Here is the high-level approach I took:

  1. User initiates key rotation using serf rotate-key 8M1Sbtz6ElPdDHfDbzbNJg==
  2. Serf sends an internal_query to all members with the new key contained in the payload.
  3. Each member receives the query and stores the new key in serf.config.NewSecretKey, then sends an ack.
  4. Serf counts received acks vs. number of total members in the cluster. If any node fails to ack receiving the new key, then key rotation is aborted.
  5. Serf broadcasts a rotate-key event to all members, indicating that they should now swap keys.
  6. Each member receives rotate-key, and starts a new goroutine (see 7)
  7. [in background] Sleep for duration of serf.config.BroadcastTimeout so that Serf has a chance to rebroadcast successfully before the key is swapped. Once the sleep has expired, the serf.config.MemberlistConfig.SecretKey gets swapped out.
  8. Agent receives a rotate-key event containing the base64-encoded key as the payload, allowing the user to handle patching a config file.

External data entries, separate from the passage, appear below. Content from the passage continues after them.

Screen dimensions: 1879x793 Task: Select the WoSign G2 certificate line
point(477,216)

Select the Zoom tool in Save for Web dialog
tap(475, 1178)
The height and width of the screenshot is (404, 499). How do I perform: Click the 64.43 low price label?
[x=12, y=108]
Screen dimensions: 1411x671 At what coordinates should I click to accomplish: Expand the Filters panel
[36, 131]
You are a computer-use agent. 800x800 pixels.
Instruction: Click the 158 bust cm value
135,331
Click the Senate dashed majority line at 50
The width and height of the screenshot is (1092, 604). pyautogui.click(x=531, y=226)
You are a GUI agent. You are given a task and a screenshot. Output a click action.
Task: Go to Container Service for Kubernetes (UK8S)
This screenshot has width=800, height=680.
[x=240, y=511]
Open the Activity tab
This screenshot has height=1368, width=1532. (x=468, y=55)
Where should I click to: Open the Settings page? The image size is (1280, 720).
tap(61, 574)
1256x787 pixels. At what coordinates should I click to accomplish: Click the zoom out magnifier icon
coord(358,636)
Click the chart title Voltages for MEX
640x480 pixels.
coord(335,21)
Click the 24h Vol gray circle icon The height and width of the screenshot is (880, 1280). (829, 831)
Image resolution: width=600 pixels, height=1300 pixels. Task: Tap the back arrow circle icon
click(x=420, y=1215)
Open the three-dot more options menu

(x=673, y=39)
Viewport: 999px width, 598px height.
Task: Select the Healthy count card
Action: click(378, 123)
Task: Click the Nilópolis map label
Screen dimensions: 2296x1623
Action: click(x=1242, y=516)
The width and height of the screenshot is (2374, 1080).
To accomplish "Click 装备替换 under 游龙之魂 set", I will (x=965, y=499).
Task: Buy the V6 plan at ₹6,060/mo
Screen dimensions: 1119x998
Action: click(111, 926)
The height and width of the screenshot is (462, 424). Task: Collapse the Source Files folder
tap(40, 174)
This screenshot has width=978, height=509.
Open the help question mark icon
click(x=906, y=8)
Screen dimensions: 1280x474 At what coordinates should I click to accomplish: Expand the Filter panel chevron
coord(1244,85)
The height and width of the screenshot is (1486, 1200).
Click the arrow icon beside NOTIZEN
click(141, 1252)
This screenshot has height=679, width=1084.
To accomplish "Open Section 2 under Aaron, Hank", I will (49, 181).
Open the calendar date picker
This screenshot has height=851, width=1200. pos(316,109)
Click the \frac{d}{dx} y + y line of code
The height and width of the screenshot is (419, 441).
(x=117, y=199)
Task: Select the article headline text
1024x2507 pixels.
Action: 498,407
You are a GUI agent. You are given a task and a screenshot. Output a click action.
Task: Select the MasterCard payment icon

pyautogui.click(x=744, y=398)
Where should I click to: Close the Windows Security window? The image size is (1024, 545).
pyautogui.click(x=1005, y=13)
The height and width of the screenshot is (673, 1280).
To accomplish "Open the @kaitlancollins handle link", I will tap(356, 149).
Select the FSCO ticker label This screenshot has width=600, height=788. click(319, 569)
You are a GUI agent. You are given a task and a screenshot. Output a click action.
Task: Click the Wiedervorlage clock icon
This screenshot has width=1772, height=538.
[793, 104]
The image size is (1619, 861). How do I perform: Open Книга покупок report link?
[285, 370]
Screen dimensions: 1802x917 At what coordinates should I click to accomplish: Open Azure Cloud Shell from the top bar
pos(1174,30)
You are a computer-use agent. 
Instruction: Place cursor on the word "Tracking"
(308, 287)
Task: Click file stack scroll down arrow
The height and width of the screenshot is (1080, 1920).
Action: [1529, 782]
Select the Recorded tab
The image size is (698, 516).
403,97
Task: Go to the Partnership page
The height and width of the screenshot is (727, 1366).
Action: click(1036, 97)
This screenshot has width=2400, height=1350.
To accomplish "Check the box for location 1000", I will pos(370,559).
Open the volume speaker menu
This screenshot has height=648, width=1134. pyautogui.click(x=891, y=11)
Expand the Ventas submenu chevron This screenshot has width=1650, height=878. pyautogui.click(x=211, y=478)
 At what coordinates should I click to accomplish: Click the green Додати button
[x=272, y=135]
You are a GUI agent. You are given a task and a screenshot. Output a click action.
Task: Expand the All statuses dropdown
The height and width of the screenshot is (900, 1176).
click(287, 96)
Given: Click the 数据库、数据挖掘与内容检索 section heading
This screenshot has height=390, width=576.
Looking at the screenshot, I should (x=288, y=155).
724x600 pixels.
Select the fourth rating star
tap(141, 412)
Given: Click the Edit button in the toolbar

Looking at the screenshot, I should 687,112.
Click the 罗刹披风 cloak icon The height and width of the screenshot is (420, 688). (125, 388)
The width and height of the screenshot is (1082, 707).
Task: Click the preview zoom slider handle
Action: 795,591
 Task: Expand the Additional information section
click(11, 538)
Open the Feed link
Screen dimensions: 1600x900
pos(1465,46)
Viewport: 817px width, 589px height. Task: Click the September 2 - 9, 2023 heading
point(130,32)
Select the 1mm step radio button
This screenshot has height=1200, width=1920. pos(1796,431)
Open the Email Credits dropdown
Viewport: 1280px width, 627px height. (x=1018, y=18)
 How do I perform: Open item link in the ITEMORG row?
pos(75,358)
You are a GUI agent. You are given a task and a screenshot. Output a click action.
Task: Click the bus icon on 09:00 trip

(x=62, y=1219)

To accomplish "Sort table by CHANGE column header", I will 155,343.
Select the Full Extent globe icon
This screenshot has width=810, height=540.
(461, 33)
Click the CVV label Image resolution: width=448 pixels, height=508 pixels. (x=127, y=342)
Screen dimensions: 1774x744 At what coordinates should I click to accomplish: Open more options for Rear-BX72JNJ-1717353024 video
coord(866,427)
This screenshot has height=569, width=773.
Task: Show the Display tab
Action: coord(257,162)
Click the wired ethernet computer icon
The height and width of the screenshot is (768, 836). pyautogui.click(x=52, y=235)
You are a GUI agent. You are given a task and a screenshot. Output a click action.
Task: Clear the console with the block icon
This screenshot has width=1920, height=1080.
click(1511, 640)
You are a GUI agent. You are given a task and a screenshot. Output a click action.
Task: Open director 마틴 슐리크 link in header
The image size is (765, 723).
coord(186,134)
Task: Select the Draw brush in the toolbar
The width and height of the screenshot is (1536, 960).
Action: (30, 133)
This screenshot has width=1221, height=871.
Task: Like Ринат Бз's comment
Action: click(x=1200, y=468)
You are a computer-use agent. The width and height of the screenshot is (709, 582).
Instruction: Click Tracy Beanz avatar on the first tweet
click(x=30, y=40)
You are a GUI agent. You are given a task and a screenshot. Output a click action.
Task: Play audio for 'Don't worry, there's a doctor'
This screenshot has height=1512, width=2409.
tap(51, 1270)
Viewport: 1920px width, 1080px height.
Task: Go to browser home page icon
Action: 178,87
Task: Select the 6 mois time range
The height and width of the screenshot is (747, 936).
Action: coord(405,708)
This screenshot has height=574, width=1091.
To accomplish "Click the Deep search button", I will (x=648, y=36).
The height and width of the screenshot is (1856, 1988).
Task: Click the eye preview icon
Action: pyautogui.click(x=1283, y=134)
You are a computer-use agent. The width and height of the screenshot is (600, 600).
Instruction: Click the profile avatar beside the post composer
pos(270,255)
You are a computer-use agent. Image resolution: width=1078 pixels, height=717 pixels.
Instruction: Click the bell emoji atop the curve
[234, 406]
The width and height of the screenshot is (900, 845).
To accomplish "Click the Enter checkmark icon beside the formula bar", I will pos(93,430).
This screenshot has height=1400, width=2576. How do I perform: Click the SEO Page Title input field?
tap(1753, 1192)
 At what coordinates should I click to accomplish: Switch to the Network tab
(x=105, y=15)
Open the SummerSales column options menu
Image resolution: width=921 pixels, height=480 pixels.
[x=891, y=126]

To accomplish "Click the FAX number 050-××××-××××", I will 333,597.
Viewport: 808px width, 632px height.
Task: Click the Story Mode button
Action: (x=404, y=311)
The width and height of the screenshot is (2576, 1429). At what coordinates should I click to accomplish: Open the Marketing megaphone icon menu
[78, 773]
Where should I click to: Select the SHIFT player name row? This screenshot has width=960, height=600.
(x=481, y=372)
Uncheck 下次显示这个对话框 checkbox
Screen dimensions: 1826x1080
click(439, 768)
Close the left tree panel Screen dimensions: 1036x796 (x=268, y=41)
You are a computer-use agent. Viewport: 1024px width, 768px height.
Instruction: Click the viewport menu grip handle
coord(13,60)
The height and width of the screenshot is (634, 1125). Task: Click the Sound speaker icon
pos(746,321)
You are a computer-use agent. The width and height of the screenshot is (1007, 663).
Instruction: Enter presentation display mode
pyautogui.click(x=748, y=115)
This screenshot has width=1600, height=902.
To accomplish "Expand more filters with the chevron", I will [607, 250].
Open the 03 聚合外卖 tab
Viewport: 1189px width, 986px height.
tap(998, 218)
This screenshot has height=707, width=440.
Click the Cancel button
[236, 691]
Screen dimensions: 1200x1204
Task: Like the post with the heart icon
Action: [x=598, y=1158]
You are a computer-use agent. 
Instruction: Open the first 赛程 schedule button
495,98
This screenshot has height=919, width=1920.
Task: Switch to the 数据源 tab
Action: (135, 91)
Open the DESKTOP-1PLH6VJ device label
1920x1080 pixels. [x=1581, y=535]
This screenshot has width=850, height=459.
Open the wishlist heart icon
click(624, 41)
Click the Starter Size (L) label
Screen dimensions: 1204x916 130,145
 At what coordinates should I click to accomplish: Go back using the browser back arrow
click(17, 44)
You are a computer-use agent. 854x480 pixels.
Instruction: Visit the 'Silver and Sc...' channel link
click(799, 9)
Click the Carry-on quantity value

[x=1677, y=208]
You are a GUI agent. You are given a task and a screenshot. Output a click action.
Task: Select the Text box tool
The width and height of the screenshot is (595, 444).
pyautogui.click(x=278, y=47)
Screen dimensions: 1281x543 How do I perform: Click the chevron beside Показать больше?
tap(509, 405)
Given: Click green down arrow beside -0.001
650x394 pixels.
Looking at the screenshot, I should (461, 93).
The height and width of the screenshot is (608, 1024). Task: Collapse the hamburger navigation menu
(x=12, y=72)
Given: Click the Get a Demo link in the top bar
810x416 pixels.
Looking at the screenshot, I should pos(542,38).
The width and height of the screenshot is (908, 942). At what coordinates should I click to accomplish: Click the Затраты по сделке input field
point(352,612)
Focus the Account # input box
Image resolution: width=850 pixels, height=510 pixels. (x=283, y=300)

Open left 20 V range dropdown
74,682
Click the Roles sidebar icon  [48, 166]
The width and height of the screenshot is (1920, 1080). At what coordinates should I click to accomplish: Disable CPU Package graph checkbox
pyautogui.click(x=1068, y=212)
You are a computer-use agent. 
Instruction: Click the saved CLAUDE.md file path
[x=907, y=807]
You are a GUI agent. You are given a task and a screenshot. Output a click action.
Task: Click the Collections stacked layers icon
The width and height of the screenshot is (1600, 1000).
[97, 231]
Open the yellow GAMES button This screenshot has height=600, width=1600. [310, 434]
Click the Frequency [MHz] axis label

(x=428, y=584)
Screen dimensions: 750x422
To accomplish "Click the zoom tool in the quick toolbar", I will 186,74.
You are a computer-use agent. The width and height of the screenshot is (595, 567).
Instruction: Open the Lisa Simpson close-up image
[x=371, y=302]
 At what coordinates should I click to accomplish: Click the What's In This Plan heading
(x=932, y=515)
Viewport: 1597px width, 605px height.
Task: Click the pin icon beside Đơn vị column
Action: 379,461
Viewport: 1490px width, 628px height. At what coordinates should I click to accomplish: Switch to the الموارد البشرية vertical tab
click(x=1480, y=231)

Any and all thoughts/suggestions welcome!

ryanuber added 23 commits March 25, 2014 19:00
…ork in the serf layer to handle the actual rotation.
… This allows one to update the encryption key in the serf config using an event handler.
@armon
Copy link
Member

armon commented Mar 29, 2014

@ryanuber Thanks for opening a PR so we can discuss this. I've thought about this problem for a while, and I think that we do need to change Memberlist to support this in a safe way. Basically, I think the system needs to support multiple keys being used to enable a smooth transition. Otherwise, as you said, there are messages that will be lost, or nodes that will be dropped from the cluster.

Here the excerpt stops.